The data file is an export from DB in csv format.
Currently, I am thinking about splitting the file into smaller files and having a script while post this smaller ones using curl.
I have noticed that if u post high amount of data, most of the time the request times out.
I am looking into Data importer and it seems like a good option
Any others ideas highly appreciated
Thanks
Unless a database is already part of your solution, I wouldn't add additional complexity to your solution. Quoting the SOLR FAQ it's your servlet container that is issuing the session time-out.
As I see it, you have a couple of options (In my order of preference):
Increase container timeout
Increase the container timeout. ("maxIdleTime" parameter, if you're using the embedded Jetty instance).
I'm assuming you only occasionally index such large files? Increasing the time-out temporarily might just be simplest option.
Split the file
Here's the simple unix script that will do the job (Splitting the file in 500,000 line chunks):
split -d -l 500000 data.csv split_files.
for file in `ls split_files.*`
do
curl 'http://localhost:8983/solr/update/csv?fieldnames=id,name,category&commit=true' -H 'Content-type:text/plain; charset=utf-8' --data-binary #$file
done
Parse the file and load in chunks
The following groovy script uses opencsv and solrj to parse the CSV file and commit changes to Solr every 500,000 lines.
import au.com.bytecode.opencsv.CSVReader
import org.apache.solr.client.solrj.SolrServer
import org.apache.solr.client.solrj.impl.CommonsHttpSolrServer
import org.apache.solr.common.SolrInputDocument
#Grapes([
#Grab(group='net.sf.opencsv', module='opencsv', version='2.3'),
#Grab(group='org.apache.solr', module='solr-solrj', version='3.5.0'),
#Grab(group='ch.qos.logback', module='logback-classic', version='1.0.0'),
])
SolrServer server = new CommonsHttpSolrServer("http://localhost:8983/solr/");
new File("data.csv").withReader { reader ->
CSVReader csv = new CSVReader(reader)
String[] result
Integer count = 1
Integer chunkSize = 500000
while (result = csv.readNext()) {
SolrInputDocument doc = new SolrInputDocument();
doc.addField("id", result[0])
doc.addField("name_s", result[1])
doc.addField("category_s", result[2])
server.add(doc)
if (count.mod(chunkSize) == 0) {
server.commit()
}
count++
}
server.commit()
}
In SOLR 4.0 (currently in BETA), CSV's from a local directory can be imported directly using the UpdateHandler. Modifying the example from the SOLR Wiki
curl http://localhost:8983/solr/update?stream.file=exampledocs/books.csv&stream.contentType=text/csv;charset=utf-8
And this streams the file from the local location, so no need to chunk it up and POST it via HTTP.
Above answers have explained really well the ingestion strategies from single machine.
Few more options if you have big data infrastructure in place and want to implement distributed data ingestion pipeline.

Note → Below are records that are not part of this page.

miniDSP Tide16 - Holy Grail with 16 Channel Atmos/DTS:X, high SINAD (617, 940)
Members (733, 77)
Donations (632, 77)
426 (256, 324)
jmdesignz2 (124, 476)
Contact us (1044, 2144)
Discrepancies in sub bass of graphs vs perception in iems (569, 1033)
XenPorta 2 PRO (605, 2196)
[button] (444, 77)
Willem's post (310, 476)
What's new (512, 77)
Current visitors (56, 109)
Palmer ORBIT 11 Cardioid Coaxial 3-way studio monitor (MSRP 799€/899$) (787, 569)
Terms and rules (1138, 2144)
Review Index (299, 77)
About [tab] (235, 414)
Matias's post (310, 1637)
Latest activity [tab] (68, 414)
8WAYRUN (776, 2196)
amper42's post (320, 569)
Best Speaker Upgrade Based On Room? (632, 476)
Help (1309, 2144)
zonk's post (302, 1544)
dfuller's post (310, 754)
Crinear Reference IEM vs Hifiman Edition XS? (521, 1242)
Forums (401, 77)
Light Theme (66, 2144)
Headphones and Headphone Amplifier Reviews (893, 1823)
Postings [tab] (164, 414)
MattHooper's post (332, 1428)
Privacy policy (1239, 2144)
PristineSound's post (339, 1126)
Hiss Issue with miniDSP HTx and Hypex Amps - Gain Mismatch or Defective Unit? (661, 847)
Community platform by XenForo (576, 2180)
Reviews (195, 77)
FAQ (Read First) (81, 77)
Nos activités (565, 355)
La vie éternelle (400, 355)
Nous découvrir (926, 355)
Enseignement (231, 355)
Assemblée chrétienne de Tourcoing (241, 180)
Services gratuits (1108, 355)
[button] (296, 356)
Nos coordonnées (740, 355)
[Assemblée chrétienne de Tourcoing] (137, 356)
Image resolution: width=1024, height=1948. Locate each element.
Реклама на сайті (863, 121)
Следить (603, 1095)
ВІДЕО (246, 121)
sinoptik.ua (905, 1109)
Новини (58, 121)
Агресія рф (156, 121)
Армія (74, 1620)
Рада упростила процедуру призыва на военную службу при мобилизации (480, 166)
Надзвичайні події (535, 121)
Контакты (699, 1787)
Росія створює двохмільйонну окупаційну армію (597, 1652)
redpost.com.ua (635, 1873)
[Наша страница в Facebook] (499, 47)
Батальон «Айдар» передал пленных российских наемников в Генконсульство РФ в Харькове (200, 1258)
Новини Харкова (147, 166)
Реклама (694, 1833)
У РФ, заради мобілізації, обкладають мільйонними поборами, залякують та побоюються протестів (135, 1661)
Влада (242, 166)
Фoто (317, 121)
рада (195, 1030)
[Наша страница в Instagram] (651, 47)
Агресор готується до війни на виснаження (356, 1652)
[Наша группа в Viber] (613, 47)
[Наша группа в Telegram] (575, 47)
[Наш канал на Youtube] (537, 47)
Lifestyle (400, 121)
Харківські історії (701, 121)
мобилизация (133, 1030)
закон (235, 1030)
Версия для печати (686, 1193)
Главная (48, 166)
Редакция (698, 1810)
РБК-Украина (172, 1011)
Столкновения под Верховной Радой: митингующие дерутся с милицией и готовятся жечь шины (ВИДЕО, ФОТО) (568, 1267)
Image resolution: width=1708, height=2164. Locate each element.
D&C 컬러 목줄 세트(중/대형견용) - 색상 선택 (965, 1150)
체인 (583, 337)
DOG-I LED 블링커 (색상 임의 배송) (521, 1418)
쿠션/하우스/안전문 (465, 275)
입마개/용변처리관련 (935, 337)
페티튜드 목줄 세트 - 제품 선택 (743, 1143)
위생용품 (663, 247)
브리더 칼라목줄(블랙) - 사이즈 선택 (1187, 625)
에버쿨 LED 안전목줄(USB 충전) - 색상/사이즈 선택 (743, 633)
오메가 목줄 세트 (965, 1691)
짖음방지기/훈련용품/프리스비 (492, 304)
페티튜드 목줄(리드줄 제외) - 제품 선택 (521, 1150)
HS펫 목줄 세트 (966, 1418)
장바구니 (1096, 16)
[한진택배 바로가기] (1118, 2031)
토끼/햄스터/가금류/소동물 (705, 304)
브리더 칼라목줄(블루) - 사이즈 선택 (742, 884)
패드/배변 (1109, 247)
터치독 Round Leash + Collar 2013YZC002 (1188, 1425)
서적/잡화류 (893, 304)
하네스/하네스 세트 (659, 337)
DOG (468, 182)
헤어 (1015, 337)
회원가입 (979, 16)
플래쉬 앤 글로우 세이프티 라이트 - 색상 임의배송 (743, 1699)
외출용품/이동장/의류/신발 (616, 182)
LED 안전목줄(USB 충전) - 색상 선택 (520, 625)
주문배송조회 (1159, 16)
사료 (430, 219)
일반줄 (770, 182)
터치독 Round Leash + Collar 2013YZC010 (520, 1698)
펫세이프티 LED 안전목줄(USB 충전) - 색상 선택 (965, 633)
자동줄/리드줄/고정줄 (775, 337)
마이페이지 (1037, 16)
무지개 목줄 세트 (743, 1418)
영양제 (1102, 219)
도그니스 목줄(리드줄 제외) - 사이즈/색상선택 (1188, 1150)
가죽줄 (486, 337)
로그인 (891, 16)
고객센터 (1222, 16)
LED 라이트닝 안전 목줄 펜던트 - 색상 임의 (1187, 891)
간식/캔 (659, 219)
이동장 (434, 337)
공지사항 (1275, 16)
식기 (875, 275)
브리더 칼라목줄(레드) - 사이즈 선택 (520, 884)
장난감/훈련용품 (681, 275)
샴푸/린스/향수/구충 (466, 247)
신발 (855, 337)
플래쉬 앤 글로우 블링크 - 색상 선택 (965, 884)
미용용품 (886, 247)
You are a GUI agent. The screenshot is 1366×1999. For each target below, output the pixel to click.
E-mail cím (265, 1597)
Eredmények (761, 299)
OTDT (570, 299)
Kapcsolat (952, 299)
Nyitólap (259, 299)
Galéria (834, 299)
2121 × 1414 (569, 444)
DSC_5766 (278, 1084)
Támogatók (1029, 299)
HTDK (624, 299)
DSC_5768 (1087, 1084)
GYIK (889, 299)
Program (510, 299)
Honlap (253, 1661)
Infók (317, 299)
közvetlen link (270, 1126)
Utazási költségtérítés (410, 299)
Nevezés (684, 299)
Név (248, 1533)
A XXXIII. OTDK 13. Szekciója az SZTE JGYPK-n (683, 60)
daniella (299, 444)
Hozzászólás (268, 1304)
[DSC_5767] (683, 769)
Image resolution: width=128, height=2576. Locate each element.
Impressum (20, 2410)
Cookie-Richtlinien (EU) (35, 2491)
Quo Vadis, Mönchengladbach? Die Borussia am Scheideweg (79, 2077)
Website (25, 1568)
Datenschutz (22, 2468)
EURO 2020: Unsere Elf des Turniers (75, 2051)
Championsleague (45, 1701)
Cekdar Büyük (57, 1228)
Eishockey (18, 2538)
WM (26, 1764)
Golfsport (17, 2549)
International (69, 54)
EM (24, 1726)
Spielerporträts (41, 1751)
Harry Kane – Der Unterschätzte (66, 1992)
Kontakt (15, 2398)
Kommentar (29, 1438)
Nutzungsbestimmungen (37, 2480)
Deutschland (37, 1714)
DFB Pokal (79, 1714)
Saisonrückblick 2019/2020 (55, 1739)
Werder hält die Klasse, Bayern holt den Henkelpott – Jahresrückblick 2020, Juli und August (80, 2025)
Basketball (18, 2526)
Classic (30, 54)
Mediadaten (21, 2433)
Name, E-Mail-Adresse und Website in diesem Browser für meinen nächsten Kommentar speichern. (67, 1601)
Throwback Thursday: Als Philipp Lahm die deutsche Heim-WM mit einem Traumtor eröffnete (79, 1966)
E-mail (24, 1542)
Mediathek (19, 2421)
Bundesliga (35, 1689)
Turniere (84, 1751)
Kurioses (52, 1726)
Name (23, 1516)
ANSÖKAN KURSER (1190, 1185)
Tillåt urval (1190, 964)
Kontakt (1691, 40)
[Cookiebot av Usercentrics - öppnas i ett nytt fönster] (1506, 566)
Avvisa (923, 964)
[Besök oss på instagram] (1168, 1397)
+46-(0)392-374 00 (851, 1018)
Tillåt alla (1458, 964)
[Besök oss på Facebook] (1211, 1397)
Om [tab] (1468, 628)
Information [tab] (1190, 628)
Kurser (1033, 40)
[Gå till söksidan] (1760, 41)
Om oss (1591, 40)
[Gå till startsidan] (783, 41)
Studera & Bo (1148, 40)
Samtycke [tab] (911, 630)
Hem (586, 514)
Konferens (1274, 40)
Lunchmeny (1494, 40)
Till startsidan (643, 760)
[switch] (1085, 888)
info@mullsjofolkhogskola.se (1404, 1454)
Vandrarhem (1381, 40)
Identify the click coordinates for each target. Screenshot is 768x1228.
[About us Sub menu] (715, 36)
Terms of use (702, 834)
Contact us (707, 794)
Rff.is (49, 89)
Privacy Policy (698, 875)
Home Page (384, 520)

Use sqoop to bring data to hadoop or place your csv file manually in hadoop.
Use one of below connector to ingest data:
hive- solr connector, spark- solr connector.
PS:
Make sure no firewall blocks connectivity between client nodes and solr/solrcloud nodes.
Choose right directory factory for data ingestion, if near real time search is not required then use StandardDirectoryFactory.
If you get below exception in client logs during ingestion then tune autoCommit and autoSoftCommit configuration in solrconfig.xml file.
SolrServerException: No live SolrServers available to handle this
request
Definitely just load these into a normal database first. There's all sorts of tools for dealing with CSVs (for example, postgres' COPY), so it should be easy. Using Data Import Handler is also pretty simple, so this seems like the most friction-free way to load your data. This method will also be faster since you won't have unnecessary network/HTTP overhead.
The reference guide says ConcurrentUpdateSolrServer could/should be used for bulk updates.
Javadocs are somewhat incorrect (v 3.6.2, v 4.7.0):
ConcurrentUpdateSolrServer buffers all added documents and writes them into open HTTP connections.
It doesn't buffer indefinitely, but up to int queueSize, which is a constructor parameter.